== Segment start ==
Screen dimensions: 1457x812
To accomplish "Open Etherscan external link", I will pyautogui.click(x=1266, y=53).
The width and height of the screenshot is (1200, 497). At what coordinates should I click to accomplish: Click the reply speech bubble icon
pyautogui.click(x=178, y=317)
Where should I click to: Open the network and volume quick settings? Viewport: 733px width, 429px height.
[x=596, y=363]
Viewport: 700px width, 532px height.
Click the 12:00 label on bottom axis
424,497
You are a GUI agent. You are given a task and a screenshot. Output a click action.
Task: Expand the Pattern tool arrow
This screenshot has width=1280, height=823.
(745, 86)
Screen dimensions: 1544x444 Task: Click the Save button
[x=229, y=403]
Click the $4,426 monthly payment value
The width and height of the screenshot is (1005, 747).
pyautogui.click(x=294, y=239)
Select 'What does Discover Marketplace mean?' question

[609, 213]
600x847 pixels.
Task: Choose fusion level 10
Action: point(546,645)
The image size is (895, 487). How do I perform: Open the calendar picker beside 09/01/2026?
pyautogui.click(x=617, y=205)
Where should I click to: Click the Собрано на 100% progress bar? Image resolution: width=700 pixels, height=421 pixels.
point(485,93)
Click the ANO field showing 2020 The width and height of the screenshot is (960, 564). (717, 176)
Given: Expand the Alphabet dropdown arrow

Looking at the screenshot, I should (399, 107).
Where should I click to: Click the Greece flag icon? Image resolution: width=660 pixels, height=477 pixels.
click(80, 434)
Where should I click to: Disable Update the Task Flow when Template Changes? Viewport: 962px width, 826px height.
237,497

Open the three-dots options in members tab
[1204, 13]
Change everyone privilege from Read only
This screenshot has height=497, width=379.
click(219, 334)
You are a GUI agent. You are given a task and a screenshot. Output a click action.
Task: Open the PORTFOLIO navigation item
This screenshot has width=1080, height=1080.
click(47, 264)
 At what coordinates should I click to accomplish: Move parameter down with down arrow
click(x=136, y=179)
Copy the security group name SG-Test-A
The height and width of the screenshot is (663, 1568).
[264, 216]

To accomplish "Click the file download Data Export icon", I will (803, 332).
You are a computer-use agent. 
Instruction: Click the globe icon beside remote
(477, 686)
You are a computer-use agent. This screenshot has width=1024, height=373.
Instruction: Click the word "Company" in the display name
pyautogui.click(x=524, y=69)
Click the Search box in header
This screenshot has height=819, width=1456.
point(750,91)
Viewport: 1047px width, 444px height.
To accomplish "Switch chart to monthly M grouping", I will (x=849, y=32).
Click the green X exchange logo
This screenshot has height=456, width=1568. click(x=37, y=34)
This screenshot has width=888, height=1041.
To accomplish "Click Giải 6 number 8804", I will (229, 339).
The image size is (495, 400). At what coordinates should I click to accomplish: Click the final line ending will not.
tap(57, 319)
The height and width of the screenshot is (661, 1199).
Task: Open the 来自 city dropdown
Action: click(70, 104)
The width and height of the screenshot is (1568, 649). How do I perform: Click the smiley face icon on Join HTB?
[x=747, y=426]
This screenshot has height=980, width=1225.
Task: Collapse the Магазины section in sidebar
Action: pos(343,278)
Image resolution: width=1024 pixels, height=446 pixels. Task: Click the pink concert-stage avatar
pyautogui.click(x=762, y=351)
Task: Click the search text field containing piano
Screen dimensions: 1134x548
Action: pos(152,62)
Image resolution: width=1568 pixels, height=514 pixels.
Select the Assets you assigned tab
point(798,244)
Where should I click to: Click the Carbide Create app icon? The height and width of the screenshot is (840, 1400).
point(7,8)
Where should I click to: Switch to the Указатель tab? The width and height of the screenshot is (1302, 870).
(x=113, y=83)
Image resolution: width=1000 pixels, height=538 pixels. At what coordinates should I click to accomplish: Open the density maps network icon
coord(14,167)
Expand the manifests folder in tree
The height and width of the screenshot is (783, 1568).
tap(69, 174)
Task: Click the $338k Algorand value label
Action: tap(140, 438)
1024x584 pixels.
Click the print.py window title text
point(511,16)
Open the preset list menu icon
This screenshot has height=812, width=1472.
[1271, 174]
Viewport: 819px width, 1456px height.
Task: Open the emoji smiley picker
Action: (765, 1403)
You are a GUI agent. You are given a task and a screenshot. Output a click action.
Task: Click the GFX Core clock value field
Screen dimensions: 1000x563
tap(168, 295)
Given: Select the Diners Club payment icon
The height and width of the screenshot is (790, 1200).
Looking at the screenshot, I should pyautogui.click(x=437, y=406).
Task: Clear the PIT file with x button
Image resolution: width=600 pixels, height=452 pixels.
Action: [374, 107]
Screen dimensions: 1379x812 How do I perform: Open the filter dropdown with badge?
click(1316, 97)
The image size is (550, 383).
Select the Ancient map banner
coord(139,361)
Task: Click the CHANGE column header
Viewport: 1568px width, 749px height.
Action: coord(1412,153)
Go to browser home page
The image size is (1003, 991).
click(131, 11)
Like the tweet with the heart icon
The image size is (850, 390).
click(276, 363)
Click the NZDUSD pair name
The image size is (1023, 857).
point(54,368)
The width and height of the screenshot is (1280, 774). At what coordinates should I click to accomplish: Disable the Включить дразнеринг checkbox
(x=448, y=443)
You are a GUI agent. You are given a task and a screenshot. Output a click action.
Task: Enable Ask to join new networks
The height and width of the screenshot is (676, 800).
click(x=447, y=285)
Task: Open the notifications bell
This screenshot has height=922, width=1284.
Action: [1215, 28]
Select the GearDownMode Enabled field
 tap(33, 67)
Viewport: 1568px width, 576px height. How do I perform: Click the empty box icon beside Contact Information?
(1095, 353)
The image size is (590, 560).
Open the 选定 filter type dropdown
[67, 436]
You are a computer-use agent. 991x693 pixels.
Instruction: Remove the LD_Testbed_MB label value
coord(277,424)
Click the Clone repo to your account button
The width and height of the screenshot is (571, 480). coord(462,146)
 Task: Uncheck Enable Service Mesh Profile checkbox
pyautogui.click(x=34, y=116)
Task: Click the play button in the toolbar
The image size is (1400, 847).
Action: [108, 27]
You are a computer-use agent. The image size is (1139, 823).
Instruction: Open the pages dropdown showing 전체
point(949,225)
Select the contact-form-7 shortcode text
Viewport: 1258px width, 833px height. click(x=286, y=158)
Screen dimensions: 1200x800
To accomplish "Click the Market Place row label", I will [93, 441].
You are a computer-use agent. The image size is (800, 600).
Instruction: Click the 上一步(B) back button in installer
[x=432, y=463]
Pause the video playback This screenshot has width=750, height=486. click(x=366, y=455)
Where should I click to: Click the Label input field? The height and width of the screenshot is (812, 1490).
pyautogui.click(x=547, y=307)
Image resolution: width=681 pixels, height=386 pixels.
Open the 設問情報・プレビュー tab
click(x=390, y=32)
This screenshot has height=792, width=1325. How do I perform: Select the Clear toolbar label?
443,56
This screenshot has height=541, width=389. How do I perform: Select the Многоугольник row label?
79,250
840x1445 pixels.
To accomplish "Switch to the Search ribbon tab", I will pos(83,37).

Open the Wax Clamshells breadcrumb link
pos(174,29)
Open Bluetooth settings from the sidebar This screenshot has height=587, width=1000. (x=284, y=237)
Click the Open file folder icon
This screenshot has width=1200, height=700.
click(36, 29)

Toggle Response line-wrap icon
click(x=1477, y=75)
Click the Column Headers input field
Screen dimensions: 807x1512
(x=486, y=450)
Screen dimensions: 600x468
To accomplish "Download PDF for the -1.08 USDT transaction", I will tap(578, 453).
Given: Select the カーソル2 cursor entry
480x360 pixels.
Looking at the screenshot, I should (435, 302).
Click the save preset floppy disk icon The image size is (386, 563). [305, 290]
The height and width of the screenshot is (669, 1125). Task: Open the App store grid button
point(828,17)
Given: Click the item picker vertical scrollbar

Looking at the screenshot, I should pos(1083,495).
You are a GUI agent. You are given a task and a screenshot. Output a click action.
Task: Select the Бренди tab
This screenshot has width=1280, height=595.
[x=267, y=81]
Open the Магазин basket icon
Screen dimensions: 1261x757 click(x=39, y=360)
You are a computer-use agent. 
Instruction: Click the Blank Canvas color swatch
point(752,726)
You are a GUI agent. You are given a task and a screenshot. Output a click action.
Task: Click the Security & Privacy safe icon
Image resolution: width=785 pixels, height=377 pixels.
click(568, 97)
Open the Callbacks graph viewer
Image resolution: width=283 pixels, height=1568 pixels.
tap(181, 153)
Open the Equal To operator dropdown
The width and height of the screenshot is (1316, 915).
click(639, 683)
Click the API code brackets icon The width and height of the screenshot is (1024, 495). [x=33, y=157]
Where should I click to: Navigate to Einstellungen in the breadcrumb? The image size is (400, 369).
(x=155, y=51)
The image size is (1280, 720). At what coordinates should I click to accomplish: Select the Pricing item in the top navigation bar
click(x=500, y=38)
== Segment end ==
The required answer is the run of lines above, starting at the line with "Instruction: Click the word" and ending at the line with "Task: Click the search", reproduced exactly with both ends.

▶ [EXERCISE ANSWER]:
Instruction: Click the word "Company" in the display name
pyautogui.click(x=524, y=69)
Click the Search box in header
This screenshot has height=819, width=1456.
point(750,91)
Viewport: 1047px width, 444px height.
To accomplish "Switch chart to monthly M grouping", I will (x=849, y=32).
Click the green X exchange logo
This screenshot has height=456, width=1568. click(x=37, y=34)
This screenshot has width=888, height=1041.
To accomplish "Click Giải 6 number 8804", I will (229, 339).
The image size is (495, 400). At what coordinates should I click to accomplish: Click the final line ending will not.
tap(57, 319)
The height and width of the screenshot is (661, 1199).
Task: Open the 来自 city dropdown
Action: click(70, 104)
The width and height of the screenshot is (1568, 649). How do I perform: Click the smiley face icon on Join HTB?
[x=747, y=426]
This screenshot has height=980, width=1225.
Task: Collapse the Магазины section in sidebar
Action: pos(343,278)
Image resolution: width=1024 pixels, height=446 pixels. Task: Click the pink concert-stage avatar
pyautogui.click(x=762, y=351)
Task: Click the search text field containing piano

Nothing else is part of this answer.